▶ To be done
Locate every line in the records below that contains the string "checkbox", and copy each such line in full. Matching is case-sensitive.

▶ Provided data
------------

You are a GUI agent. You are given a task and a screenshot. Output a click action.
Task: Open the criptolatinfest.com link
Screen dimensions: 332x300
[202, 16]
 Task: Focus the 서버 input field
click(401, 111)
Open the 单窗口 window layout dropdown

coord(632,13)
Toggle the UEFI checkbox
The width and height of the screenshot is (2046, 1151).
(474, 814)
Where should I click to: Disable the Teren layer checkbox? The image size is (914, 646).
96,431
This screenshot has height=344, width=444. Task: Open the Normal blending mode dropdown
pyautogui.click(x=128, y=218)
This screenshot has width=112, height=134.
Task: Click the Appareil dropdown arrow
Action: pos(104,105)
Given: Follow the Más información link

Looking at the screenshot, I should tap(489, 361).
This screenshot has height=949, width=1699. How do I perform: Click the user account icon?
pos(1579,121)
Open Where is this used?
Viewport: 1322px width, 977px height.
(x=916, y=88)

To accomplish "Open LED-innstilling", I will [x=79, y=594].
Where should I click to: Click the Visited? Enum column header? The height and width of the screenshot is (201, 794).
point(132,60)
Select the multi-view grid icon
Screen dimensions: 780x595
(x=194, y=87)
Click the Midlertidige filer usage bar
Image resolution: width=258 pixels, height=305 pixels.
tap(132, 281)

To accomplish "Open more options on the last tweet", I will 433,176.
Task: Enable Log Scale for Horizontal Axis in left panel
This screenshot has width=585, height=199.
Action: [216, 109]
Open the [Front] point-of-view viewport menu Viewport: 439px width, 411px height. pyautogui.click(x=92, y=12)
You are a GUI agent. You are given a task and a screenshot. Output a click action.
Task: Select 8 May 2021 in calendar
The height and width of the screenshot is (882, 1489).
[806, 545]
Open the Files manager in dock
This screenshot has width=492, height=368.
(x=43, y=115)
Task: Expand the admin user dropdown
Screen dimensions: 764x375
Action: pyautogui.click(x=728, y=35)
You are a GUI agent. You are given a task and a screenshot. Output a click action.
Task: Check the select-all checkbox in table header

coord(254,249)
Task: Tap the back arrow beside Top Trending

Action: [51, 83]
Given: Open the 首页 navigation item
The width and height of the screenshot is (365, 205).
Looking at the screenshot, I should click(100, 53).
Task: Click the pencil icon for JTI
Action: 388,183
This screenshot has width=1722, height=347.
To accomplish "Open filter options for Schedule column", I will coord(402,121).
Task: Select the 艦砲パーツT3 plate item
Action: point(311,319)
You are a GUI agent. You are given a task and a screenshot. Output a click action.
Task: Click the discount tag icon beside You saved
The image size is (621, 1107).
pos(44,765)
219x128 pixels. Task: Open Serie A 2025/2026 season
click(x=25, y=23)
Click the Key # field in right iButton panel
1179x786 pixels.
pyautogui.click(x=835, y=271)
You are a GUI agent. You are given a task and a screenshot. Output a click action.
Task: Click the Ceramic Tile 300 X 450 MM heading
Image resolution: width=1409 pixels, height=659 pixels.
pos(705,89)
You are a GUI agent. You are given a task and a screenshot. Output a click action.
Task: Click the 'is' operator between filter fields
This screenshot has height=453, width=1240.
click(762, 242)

------------

▶ Task response
Toggle the UEFI checkbox
Where should I click to: Disable the Teren layer checkbox? The image size is (914, 646).
Task: Check the select-all checkbox in table header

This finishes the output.